Le droit sur le café est dans les Etats du Zollverein de fr. 48-75 les 100 kilog.; c'est-à-dire quatre fois plus élevé qu'en Belgique; en France il est de 95 fr. selon la moyenne des droits perçus; c'est-à-dire neuf fois plus élevé que chez nous ; en Angleterre, il est de 92 fr. ou de 158 selon les provenances ; en Belgique, je n'ai pas besoin de le rappeler, le droit est en moyenne de 10 à 11 francs, et il varie selon la provenance et le papillon.

On peut évaluer le droit sur le tabac à 3 ou 400 fr. en France, à 817 fr. en Angleterre. En Belgique il est de 12 fr. 50 c. ou de 10 fr. suivant les espèces.

Vous n'ignorez pas que, dans les Pays-Bas, il y a un droit sur la mouture et l'abattage, rapportant environ 10 millions de fr. Rien de semblable n'existe en Belgique.

Dans la séance d'avant-hier, M. le ministre des finances nous a rappelé quelle était la quotité que paye chaque individu, en France et dans les Pays-Bas, en contributions directes et en droits d'enregistrement.

Mais l'honorable ministre s'est abstenu de faire le même parallèle pour les droits de douane et de consommation. Je crois devoir suppléer à cette lacune'. On verra qu'il y a des différences bien plus fortes pour les droits de consommation (toujours en faveur de la Belgique) que sur les contributions directes et l'enregistrement.

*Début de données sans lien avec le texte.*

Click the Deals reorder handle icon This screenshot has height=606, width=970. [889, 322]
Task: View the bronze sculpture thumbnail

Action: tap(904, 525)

Pour la Grande-Bretagne les droits de douane et d'accise s'élèvent à 803,550,000 soit 29 fr. 78 c. par individu sur une population de 27,000 d'habitants. Dans les Pays-Bas les droits de douane et d'accise, d'après un relevé que j'ai eu sous les yeux, s'élèvent à 49,000.000, ce qui sur une population de 3 millions d'habitants donne une moyenne de 16 fr. 60 c. par individu.

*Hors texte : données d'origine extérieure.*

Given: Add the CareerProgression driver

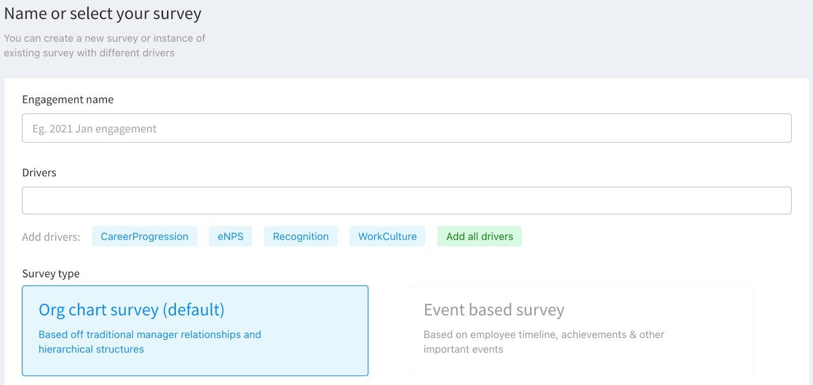Looking at the screenshot, I should click(144, 236).
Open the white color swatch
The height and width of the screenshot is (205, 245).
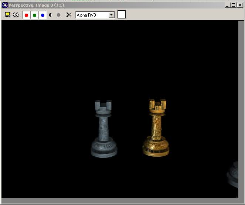[x=122, y=15]
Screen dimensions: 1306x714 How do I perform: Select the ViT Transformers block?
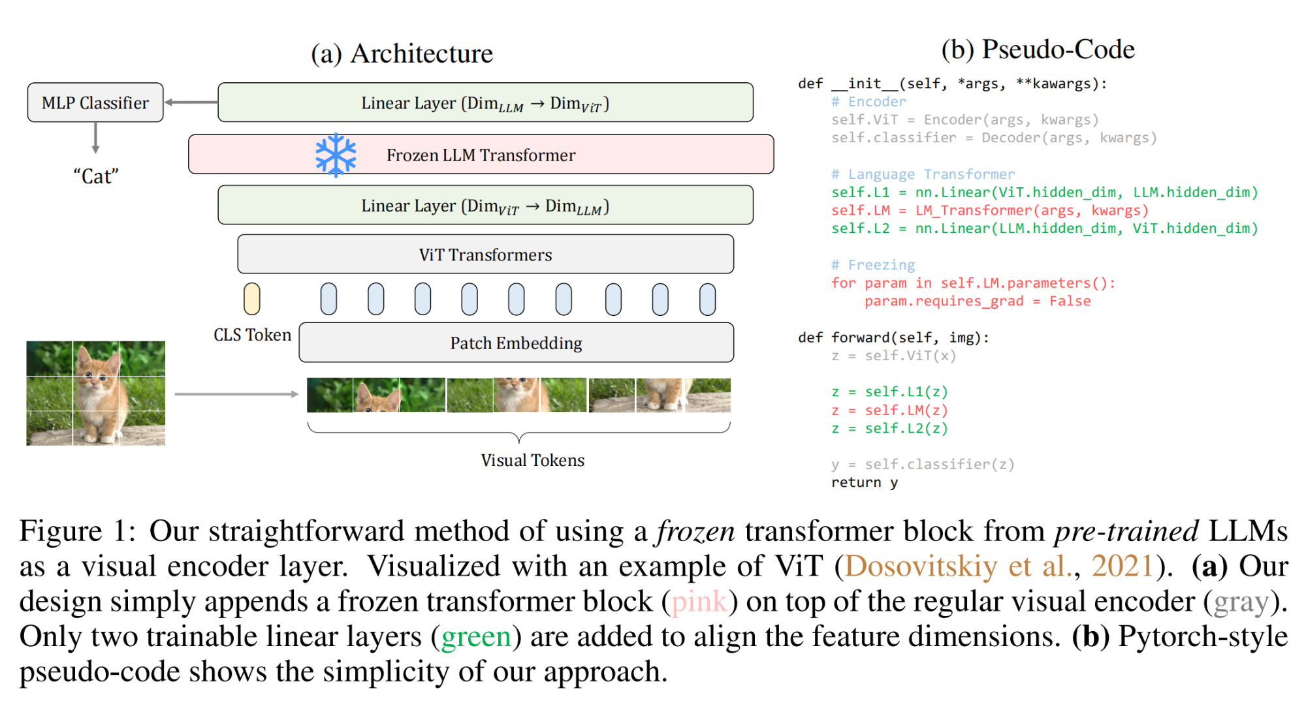click(485, 255)
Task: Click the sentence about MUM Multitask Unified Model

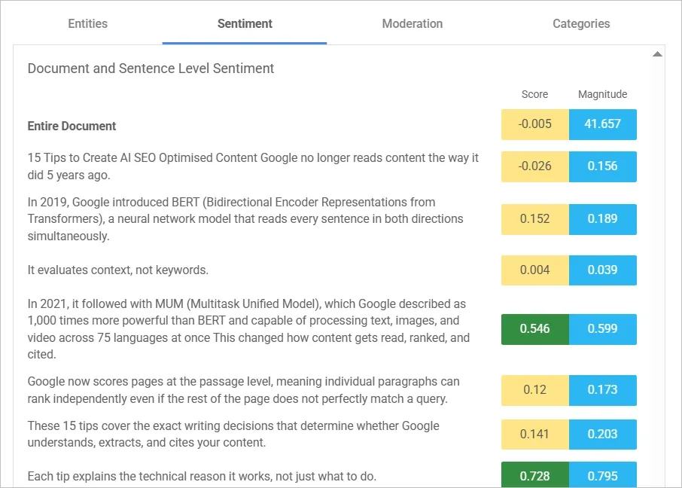Action: tap(248, 329)
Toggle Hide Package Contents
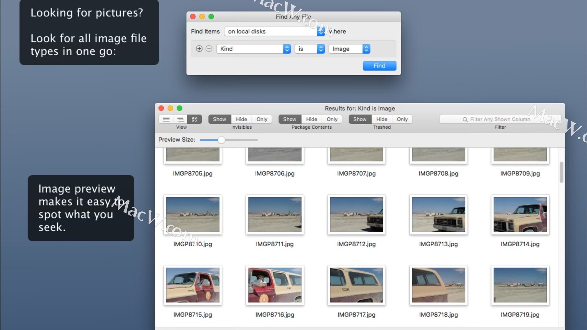587x330 pixels. [x=311, y=119]
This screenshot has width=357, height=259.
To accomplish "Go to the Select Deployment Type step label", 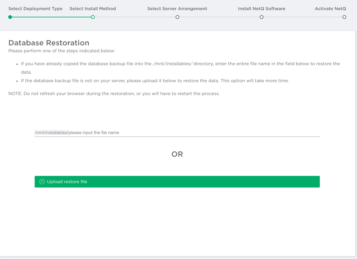I will pos(35,9).
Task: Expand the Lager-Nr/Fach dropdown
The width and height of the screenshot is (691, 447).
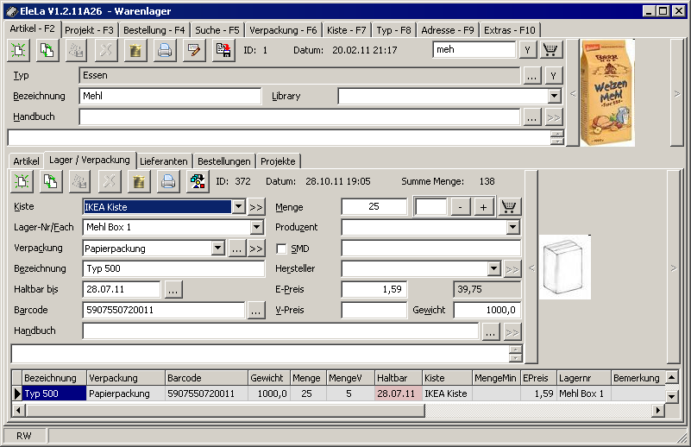Action: point(256,228)
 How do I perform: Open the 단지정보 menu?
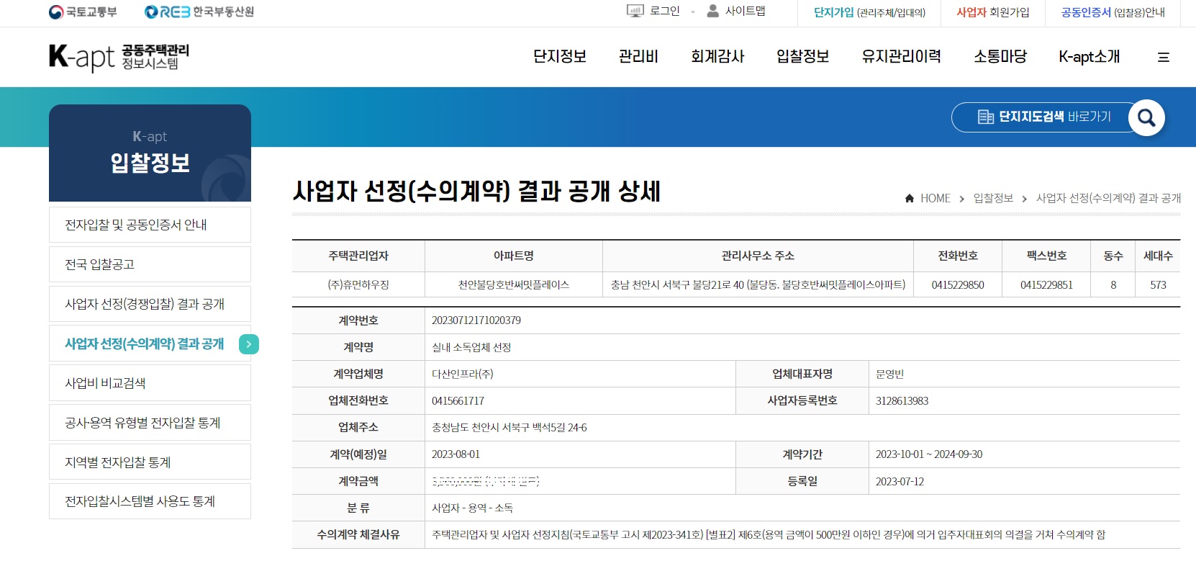559,57
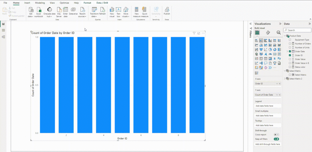
Task: Uncheck the Order ID field checkbox
Action: 290,55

En Belgique, en 1849, d'après les prévisions, les droits de consommation et de douane s'élèvent à 32,550,000 fr., faisant une moyenne de 1 fr. 42 c par habitant.

Ainsi, c'est le quart au plus de ce qui se paye eu Angleterre et moins de la moitié de ce qui est paye en droits de douanes et accises dans le royaume des Pays-Bas. Et encore dans mon appréciation j'ai compris le droit sur les débitants de boissons distillées, que le gouvernement considère comme contribution directe, parmi les impôts de consommation.

Les classes peu aisées, ménagées par les droits de consommation relativement à ce qui existe dans d'autres pays, sont-elles frappées en Belgique par les contributions directes ? Avant 1823, il existait une contribution personnelle et mobilière. La contribution mobilière s'établissait sur le loyer d'habitation ; la contribution personnelle était égale au prix de trois journées de travail. Ces deux contributions étaient payées indistinctement par tous les habitants. Il en était de même de la contribution des portes et fenêtres; il n'y avait d'exception que pour les indigents qu'on portait en carence; même les personnes qui n'avaient pas d'habitation distincte, qui demeuraient chez leurs parents, mais qui avaient des moyens d'existence propre, acquittaient la taxe personnelle.

Quand le gouvernement des Pays-Bas établit les impôts moulure et d'abatage, il voulut accorder aux classes peu aisées, pour lesquelles cet impôt devait être très lourd, une sorte de dédommagement, mais un dédommagement insuffisant; il exempta une foule d'anciens contribuables de la contribution personnelle ; tous les loyers au-dessous de 20 florins furent exemptés de la contribution mobilière ; d'autre plus élevés le furent partiellement; on supprima l'impôt personnel égal au prix de trois journées de travail. L'impôt des portes et fenêtres ne fut plus perçu sur un grand nombre d’habitations. La moitié des contribuables du pays furent exemptés de la contribution mobilière. Le nombre des habitations était de 732,000, les exemptions furent de 340,000; il a aussi été établi des exemptions très nombreuses au droit de patente; nous venons de voter une loi qui ajoute 60,000 exemptions nouvelles à celles qui existaient déjà.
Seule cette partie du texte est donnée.